**Requirement**
Gather every line from the entries below that includes "computer".

**Supplied records**
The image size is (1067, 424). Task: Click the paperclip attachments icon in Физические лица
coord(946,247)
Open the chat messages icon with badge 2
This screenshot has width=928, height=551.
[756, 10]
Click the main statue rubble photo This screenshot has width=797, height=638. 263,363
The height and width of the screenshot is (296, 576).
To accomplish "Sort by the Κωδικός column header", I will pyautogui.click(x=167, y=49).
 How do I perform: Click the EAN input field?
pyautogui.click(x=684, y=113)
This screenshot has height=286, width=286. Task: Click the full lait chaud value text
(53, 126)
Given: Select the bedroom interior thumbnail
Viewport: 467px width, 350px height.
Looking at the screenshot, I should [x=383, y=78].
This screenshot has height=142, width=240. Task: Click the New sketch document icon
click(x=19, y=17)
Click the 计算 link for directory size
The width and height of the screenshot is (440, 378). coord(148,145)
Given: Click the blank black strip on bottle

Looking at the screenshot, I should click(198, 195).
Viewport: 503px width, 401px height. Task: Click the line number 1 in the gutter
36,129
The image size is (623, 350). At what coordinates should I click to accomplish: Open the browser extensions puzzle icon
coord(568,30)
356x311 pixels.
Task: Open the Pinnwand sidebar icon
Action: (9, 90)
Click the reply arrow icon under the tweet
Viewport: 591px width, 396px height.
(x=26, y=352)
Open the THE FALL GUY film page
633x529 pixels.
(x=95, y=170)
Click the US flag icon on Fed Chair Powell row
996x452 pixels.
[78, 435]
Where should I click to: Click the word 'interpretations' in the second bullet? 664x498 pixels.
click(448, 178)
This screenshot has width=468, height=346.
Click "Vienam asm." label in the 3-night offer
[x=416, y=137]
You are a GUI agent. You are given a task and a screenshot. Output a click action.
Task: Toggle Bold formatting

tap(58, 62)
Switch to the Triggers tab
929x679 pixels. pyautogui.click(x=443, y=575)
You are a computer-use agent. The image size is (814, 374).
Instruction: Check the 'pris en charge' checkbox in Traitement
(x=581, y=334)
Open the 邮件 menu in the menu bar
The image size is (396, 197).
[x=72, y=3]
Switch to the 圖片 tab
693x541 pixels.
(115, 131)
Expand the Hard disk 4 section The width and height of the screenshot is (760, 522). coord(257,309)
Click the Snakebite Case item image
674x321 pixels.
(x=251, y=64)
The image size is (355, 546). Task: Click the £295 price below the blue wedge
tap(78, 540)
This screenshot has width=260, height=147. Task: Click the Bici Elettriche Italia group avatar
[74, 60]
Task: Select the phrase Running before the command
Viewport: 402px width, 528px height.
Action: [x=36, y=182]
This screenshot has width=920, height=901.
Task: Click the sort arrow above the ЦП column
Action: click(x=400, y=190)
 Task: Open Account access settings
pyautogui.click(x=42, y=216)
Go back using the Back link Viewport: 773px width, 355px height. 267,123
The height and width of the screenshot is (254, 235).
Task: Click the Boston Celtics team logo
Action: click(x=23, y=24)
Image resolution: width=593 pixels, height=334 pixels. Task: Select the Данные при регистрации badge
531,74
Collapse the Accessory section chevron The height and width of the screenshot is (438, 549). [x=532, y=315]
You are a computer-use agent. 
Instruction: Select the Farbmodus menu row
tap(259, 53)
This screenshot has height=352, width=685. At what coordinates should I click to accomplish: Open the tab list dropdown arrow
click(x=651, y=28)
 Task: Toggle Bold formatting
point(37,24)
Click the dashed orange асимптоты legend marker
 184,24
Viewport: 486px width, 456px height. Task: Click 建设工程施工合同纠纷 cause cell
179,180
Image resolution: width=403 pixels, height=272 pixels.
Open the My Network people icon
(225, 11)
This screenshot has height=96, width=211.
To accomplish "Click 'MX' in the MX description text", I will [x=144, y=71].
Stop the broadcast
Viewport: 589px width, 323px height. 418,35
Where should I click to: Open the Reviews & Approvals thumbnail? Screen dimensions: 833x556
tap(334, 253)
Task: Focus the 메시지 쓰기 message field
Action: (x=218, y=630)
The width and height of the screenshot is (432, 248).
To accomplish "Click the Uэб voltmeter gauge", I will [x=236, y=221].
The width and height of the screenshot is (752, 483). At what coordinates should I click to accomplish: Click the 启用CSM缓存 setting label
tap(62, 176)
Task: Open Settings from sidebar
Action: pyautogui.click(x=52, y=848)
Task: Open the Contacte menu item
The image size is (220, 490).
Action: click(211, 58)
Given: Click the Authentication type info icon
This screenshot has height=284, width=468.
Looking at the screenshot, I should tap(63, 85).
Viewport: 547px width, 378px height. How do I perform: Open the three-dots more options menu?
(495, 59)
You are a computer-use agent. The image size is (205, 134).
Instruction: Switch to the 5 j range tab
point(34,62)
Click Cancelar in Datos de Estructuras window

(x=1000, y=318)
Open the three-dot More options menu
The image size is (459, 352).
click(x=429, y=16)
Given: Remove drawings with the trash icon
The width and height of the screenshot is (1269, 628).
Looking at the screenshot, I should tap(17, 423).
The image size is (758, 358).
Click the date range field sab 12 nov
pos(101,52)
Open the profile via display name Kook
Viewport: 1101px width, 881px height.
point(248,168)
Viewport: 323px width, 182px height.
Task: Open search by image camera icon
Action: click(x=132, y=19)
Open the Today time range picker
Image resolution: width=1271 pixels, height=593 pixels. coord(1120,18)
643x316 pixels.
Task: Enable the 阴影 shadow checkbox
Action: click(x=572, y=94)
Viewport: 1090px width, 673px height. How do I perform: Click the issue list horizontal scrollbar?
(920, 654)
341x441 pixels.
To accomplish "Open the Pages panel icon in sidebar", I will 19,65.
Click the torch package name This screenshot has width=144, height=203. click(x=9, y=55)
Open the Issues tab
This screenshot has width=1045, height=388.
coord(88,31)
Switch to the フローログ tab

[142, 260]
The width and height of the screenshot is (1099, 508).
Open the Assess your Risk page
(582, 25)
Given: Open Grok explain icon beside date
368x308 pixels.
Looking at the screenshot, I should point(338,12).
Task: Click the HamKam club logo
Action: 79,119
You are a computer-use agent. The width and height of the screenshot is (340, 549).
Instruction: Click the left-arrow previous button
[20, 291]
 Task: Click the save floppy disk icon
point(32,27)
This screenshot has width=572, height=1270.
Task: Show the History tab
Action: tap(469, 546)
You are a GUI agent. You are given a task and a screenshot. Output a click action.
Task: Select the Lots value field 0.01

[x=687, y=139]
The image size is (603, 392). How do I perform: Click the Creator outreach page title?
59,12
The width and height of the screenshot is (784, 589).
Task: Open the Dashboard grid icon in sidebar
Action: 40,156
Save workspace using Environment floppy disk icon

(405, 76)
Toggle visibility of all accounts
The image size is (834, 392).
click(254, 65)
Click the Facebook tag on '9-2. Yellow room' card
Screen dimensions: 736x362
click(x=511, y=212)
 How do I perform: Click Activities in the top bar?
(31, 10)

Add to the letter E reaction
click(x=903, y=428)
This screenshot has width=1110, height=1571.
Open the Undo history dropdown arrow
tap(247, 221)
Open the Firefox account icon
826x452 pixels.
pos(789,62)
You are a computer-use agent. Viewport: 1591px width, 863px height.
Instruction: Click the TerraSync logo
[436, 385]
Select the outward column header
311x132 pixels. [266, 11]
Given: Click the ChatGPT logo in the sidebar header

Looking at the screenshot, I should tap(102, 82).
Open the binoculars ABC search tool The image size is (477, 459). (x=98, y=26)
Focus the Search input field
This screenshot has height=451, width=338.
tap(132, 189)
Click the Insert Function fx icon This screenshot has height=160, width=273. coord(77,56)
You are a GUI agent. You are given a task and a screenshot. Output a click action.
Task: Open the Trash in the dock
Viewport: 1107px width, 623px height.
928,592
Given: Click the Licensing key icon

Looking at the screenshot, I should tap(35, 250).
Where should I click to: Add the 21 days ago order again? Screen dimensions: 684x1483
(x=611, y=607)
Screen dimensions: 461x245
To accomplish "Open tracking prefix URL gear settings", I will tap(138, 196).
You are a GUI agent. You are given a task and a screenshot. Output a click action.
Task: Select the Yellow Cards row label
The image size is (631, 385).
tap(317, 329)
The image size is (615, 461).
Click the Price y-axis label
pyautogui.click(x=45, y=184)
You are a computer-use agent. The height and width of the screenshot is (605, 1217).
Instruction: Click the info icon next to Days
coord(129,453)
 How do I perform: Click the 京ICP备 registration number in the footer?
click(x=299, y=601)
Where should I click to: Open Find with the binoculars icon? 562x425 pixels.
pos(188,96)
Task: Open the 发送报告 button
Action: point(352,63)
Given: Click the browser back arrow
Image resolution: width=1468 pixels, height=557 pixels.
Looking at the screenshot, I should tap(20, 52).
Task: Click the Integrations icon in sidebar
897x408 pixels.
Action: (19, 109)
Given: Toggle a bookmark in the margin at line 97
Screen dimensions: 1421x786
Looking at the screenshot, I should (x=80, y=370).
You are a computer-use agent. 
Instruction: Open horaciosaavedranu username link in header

**Answer space**
You are a computer-use agent. The image size is (814, 374).
You are a computer-use agent. 
You are a computer-use agent. The image size is (205, 134).
You are a computer-use agent. The width and height of the screenshot is (340, 549).
You are a computer-use agent. Viewport: 1591px width, 863px height.
You are a computer-use agent. The height and width of the screenshot is (605, 1217).
You are a computer-use agent. 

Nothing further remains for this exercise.